Berfokus pada penyelenggaran The Hunger
Games ke-74, dikisahkan seorang remaja perempuan berusia 16 tahun,
Katniss Everdeen (Jennifer Lawrence), mengajukan dirinya sebagai seorang
tributes untuk menggantikan posisi adiknya, Prim (Willow
Shields), yang sebenarnya terpilih untuk bertanding dalam kompetisi The
Hunger Games. Bersama Katniss, terpilih pula seorang remaja pria bernama
Peeta Mellark (Josh Hutcherson) yang akan mewakili District 12. Dengan
didampingi oleh seorang escort dari The Capitol, Effie Trinket
(Elizabeth Banks), seorang penata gaya, Cinna (Lenny Kravitz), dan
mantan pemenang The Hunger Games yang kini akan menjadi pelatih Katniss
dan Peeta, Haymitch Abernathy (Woody Harrelson), Katniss dan Peeta mulai
mempersiapkan diri mereka untuk menghadapi 22 tributes lainnya, mempertahankan hidup mereka sekaligus berusaha untuk memenangkan The Hunger Games.
Sebenarnya, adalah sulit untuk membayangkan bagaimana Gary Ross (Seabiscuit, 2003) akan menuturkan penceritaan The Hunger Games
yang cukup kelam tersebut agar mampu menjadi sebuah penceritaan yang
dapat diterima oleh kalangan luas. Di luar kisah persahabatan dan
percintaan yang terbentuk antara karakter Katniss, Peeta dan Gale (Liam
Hemsworth), The Hunger Games memiliki tema kelam yang menyeruak
di dalam jalan ceritanya, khususnya mengenai bagian kematian yang
melibatkan bagian kisah mengenai sekelompok remaja – yang beberapa
diantaranya merupakan karakter anak-anak – yang saling membunuh satu
sama lain. Namun, Ross ternyata mampu menghantarkan kisah The Hunger Games
dengan sangat baik. Dengan memperhalus berbagai adegan yang terkesan
sadisme, namun sama sekali tidak pernah kehilangan esensi utama adegan
tersebut, Ross menghadirkan The Hunger Games sebagai deretan
kisah yang berjalan efektif, baik ketika sedang bercerita dengan nada
drama maupun ketika sedang berada dalam penceritaan penuh adegan aksi.

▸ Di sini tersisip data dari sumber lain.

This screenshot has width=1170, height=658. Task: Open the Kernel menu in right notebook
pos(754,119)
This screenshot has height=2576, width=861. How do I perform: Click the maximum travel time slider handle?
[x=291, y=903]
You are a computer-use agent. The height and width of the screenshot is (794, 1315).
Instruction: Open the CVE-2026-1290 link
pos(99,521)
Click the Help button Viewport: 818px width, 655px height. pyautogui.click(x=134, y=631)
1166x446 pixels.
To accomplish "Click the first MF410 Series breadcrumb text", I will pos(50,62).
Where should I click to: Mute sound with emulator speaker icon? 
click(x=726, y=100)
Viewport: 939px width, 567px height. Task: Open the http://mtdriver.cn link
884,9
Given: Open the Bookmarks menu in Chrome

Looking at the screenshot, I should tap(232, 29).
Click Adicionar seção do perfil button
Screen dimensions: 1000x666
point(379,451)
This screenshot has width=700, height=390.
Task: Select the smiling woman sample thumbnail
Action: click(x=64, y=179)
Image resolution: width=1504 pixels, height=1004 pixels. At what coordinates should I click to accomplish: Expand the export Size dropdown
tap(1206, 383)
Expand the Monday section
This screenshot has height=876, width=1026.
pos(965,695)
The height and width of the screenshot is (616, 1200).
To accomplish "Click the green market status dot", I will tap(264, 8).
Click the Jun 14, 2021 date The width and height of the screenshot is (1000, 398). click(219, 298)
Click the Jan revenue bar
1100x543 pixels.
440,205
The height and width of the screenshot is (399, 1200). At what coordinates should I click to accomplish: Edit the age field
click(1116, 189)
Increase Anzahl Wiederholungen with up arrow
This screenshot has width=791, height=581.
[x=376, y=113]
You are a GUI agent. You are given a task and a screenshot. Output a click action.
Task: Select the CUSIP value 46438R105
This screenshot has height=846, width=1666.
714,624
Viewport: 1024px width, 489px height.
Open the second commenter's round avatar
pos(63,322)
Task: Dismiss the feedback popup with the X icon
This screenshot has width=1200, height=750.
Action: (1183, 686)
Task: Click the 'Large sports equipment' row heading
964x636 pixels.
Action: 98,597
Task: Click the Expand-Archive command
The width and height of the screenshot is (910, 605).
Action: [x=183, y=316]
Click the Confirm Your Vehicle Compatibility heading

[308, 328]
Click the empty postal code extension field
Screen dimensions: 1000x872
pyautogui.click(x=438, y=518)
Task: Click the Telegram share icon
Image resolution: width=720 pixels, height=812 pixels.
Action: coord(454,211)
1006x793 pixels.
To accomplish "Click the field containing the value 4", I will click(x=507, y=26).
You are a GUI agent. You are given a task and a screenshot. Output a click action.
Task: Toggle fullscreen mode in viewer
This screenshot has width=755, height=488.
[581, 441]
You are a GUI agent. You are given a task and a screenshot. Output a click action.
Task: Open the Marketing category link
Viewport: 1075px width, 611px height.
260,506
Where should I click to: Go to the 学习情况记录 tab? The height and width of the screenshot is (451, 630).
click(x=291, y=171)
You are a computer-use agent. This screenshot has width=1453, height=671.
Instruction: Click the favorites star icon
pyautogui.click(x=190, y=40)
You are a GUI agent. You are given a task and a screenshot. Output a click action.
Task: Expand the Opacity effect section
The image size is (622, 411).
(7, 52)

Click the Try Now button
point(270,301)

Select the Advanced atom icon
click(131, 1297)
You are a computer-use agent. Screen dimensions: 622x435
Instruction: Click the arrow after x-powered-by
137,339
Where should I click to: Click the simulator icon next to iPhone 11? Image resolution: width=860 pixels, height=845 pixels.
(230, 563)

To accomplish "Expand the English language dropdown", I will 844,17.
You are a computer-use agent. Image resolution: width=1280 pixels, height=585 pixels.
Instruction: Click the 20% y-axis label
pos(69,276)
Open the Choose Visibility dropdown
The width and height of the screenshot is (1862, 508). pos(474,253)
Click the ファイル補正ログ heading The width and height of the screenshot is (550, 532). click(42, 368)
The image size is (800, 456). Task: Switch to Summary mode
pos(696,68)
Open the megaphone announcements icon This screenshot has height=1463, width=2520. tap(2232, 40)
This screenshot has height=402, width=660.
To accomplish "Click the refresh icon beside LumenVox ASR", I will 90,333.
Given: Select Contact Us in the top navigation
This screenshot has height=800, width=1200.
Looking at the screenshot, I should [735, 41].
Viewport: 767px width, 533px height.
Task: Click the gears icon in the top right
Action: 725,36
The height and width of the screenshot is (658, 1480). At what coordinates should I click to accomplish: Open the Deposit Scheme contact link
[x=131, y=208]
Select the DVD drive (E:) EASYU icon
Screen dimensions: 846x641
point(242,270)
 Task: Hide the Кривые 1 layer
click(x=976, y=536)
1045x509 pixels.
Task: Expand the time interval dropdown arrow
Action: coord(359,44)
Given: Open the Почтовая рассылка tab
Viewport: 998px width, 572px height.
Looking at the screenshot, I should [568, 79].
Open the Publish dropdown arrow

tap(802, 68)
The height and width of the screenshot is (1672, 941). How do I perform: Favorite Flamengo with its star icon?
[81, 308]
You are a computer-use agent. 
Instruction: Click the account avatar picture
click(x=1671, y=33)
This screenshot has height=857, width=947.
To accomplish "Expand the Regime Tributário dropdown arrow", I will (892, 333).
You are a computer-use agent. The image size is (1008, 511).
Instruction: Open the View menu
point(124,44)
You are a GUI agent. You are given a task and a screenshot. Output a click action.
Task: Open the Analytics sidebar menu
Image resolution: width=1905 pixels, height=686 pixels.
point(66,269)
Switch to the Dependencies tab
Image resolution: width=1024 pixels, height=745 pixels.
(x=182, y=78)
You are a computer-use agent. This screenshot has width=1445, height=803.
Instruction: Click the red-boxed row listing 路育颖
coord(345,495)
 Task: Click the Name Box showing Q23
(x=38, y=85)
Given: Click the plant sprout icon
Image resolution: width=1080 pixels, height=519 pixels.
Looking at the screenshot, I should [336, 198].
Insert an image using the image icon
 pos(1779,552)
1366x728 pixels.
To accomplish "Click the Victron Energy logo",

Membedakan dirinya dari banyak kisah yang
dipasarkan untuk penonton remaja, walaupun tetap hadir sebagai sebuah
sajian hiburan, jalan cerita The Hunger Games dipenuhi dengan
berbagai tema penceritaan mengenai kehidupan yang mampu secara efektif
dihadirkan tanpa pernah memperlambat tempo penceritaan film ini.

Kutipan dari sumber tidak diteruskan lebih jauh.